Session: SPEECH-P12
Time: 9:30 - 11:30, Friday, May 11, 2001
Location: Exhibit Hall Area 7
Title: Acoustic Modeling 2
Chair: Qiang Huo

9:30, SPEECH-P12.1
SPEECH RECOGNITION FOR DARPA COMMUNICATOR
A. AARON, S. CHEN, P. COHEN, S. DHARANIPRAGADA, E. EIDE, M. FRANZ, J. LE ROUX, X. LUO, B. MAISON, L. MANGU, T. MATHES, M. NOVAK, P. OLSEN, M. PICHENY, H. PRINTZ, B. RAMABHADRAN, A. SAKRAJDA, G. SAON, B. TYDLITAT, K. VISWESWARIAH, D. YUK
We report the results of investigations in acoustic modeling, language modeling, and decoding techniques, for DARPA Communicator, a speaker- independent, telephone-based dialog system.
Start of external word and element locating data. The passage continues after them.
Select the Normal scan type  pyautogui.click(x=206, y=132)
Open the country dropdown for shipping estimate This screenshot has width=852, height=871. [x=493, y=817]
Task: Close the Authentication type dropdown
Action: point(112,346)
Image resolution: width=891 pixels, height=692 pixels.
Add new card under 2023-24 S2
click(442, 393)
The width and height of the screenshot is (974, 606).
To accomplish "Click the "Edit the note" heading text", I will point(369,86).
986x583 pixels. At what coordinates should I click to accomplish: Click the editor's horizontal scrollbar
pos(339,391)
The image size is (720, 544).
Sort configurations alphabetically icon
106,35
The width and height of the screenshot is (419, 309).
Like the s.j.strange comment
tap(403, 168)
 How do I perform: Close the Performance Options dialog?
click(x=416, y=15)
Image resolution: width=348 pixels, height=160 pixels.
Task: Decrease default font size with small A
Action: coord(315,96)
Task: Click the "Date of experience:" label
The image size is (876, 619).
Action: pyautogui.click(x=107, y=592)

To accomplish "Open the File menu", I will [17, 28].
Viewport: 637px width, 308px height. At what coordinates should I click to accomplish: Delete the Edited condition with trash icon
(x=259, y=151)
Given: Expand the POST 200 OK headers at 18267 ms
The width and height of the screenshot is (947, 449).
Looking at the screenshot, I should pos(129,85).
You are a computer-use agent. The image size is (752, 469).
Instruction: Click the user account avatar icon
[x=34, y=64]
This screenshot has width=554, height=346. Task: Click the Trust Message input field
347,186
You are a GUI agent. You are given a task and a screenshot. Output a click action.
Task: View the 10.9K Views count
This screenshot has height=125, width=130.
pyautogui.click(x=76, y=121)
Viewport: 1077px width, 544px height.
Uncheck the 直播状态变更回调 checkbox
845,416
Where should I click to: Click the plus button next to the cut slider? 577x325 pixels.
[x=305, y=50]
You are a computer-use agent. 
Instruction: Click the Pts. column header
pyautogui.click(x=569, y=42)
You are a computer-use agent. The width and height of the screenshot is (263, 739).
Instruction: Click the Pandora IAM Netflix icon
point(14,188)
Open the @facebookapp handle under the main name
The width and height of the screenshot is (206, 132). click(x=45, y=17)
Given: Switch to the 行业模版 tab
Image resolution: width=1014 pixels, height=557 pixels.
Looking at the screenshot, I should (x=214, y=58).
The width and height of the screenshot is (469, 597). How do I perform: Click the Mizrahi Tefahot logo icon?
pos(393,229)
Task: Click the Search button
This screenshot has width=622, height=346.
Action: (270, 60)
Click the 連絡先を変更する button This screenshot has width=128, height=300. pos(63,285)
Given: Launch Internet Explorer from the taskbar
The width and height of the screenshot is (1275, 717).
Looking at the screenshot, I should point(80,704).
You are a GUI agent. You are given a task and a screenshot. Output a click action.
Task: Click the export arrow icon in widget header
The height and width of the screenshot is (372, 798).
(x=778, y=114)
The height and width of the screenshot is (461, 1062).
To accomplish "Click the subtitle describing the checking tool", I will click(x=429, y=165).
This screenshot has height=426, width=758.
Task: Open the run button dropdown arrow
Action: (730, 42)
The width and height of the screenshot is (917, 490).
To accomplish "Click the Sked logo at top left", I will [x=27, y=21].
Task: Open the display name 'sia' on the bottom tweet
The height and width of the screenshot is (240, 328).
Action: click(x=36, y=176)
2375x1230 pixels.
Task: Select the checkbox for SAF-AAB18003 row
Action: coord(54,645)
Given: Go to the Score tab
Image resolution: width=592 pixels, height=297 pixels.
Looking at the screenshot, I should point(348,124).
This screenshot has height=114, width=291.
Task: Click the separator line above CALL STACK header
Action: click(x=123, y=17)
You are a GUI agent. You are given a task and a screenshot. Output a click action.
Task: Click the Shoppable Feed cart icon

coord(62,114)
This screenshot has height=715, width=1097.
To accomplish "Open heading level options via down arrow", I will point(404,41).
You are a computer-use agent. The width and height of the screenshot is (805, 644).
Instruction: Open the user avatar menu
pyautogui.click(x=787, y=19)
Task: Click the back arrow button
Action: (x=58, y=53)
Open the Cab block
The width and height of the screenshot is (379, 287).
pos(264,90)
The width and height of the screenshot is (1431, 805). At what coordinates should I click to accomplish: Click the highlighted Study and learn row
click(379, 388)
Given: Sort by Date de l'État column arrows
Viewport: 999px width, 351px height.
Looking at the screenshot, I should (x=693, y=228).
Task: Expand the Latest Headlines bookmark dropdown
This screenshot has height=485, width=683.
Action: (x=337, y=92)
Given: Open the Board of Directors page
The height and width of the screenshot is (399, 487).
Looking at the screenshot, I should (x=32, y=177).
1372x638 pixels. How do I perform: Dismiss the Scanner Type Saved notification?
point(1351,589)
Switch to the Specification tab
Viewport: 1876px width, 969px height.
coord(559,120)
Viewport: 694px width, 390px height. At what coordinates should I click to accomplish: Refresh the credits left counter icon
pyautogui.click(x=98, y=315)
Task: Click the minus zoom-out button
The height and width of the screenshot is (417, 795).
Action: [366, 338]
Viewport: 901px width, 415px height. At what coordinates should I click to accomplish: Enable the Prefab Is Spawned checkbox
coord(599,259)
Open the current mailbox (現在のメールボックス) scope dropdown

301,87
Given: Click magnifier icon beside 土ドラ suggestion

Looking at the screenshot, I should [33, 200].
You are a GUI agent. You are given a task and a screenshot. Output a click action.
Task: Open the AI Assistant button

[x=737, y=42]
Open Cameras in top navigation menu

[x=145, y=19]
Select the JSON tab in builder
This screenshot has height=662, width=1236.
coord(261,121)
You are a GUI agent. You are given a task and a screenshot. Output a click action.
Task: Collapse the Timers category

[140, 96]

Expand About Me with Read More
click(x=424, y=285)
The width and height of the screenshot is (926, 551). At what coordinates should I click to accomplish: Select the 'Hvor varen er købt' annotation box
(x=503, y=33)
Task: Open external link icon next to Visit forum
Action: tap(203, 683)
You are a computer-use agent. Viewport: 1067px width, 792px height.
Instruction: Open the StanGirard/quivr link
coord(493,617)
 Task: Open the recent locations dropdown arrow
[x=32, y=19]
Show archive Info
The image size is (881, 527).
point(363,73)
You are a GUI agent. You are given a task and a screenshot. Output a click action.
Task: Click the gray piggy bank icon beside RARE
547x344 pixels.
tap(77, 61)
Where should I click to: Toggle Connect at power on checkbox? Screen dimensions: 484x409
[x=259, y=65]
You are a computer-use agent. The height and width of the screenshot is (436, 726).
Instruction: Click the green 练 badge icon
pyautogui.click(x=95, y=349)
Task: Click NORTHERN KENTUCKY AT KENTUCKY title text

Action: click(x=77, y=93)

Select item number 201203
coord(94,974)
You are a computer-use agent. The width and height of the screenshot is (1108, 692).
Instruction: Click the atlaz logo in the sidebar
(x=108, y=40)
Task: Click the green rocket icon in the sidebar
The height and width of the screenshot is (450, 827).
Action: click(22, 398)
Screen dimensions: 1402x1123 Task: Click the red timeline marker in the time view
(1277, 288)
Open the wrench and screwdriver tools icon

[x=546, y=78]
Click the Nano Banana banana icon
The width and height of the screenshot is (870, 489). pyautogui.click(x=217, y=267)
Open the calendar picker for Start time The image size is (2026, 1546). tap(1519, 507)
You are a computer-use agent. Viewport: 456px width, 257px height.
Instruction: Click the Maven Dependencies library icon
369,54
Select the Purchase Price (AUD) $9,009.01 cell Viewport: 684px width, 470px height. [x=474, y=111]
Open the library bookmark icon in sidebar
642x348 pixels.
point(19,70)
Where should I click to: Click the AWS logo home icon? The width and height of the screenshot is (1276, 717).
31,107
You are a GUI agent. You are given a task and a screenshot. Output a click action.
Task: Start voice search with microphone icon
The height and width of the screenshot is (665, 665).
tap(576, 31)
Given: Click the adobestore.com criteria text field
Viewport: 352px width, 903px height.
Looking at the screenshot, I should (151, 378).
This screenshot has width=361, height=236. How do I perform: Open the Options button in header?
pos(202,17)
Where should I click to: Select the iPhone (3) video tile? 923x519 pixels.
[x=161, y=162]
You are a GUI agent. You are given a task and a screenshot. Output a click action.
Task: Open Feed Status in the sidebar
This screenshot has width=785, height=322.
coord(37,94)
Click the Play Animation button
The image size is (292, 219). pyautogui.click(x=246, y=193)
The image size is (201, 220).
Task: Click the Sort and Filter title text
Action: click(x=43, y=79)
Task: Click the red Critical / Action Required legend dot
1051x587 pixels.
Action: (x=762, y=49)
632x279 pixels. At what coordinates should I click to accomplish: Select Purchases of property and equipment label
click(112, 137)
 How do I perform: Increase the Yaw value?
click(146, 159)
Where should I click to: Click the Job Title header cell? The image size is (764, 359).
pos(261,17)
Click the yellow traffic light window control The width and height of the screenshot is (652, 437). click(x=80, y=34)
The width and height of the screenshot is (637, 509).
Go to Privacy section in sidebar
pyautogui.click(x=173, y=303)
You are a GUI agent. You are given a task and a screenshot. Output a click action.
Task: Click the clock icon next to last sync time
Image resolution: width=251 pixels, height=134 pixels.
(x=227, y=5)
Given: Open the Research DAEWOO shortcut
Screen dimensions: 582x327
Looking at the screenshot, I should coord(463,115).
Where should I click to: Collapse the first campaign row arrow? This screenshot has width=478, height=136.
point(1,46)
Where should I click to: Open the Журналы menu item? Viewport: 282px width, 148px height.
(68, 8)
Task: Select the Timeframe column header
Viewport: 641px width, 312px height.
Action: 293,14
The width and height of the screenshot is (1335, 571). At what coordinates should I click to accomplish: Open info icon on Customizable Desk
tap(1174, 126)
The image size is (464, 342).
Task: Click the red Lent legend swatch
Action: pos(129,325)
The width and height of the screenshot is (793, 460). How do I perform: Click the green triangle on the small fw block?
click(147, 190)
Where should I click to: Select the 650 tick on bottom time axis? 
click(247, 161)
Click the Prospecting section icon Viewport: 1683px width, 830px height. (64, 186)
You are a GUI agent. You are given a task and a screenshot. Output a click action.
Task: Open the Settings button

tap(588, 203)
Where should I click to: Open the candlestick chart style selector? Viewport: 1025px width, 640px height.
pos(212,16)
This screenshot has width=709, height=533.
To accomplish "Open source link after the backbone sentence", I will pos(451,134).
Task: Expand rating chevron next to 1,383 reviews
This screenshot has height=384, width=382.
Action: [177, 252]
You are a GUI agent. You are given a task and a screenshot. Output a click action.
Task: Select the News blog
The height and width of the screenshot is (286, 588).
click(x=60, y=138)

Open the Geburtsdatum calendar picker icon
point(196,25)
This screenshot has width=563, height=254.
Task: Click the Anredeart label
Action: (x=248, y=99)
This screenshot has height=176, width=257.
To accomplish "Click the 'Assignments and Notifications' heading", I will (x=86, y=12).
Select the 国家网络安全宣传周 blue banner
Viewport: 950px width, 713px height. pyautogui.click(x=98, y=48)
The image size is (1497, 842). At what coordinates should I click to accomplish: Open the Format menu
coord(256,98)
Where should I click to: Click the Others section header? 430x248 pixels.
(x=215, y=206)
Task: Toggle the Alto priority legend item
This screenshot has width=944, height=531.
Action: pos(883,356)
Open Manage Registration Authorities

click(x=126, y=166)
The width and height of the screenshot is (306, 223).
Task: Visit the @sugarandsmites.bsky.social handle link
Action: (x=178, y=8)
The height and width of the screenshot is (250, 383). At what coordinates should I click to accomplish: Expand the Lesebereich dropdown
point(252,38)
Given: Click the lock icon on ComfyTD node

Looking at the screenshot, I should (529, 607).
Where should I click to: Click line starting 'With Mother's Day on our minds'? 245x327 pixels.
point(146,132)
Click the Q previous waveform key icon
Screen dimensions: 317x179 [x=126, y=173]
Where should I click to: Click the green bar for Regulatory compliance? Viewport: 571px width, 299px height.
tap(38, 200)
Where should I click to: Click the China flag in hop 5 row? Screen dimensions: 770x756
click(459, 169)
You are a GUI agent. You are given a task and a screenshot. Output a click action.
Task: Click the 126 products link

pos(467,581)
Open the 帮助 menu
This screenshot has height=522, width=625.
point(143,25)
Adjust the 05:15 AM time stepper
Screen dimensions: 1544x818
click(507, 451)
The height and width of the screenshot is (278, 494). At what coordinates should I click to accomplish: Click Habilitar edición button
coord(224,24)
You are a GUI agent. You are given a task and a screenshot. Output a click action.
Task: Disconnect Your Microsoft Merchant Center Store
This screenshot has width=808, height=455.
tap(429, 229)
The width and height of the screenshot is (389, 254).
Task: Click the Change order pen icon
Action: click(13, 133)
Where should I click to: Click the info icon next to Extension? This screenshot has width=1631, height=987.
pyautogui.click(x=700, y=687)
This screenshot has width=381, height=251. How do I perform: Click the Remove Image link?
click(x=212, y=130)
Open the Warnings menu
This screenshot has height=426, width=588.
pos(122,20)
By a combination of methods, including enlarging the acoustic model, augmenting the recognizer vocabulary, conditioning the language model upon dialog state, and applying a post-processing decoding method, we lowered the overall word error rate from 21.9% to 15.0%, a gain of 6.9% absolute and 31.5% relative.

9:30, SPEECH-P12.2
EFFICIENT MIXTURE GAUSSIAN SYNTHESIS FOR DECISION TREE BASED STATE TYING
T. KATO, S. KUROIWA, T. SHIMIZU, N. HIGUCHI
We propose an efficient mixture Gaussian synthesis method for decision tree based state tying that produces better context-dependent models in a short period of training time. This method makes it possible to handle mixture Gaussian HMMs in decision tree based state tying algorithm, and provides higher recognition performance compared to the conventional HMM training procedure using decision tree based state tying on single Gaussian HMMs. This method also reduces the steps of HMM training procedure because the mixture incrementing process is not necessary. We applied this method to training of telephone speech triphones, and evaluated its effect on Japanese phonetically balanced sentence tasks. Our method achieved a 1 to 2 point inprovement in phoneme accuracy and a 67% reduction in training time.

9:30, SPEECH-P12.3
DISCRIMINATIVE TRAINING OF HMM USING MAXIMUM NORMALIZED LIKELIHOOD ALGORITHM
K. MARKOV, S. NAKAGAWA, S. NAKAMURA
In this paper, we present the Maximum Normalized Likelihood Estimation (MNLE) algorithm and its application for discriminative training of HMMs for continuous speech recognition. The objective of this algorithm is to maximize the normalized frame likelihood of training data. In contrast to other discriminative algorithms such as Minimum Classification Error/Generalized Probabilistic Descent (MCE/GPD) and Maximum Mutual Information (MMI), the objective function is optimized using a modified Expectation-Maximization(EM) algorithm which greatly simplifies and speeds up the training procedure. Evaluation experiments showed better recognition rates compared to both the Maximum Likelihood (ML) training method and MCE/GPD discriminative method.In addition,the MNLE algorithm showed better generalization abilities and was faster than MCE/GPD.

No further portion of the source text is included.